* **Dataset records**
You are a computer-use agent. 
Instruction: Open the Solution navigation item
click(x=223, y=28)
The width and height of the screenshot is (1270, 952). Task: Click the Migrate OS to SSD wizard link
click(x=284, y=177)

* **Requirement**
Go through the data above and repeat all of it exactly.

* **Response below**
You are a computer-use agent. 
Instruction: Open the Solution navigation item
click(x=223, y=28)
The width and height of the screenshot is (1270, 952). Task: Click the Migrate OS to SSD wizard link
click(x=284, y=177)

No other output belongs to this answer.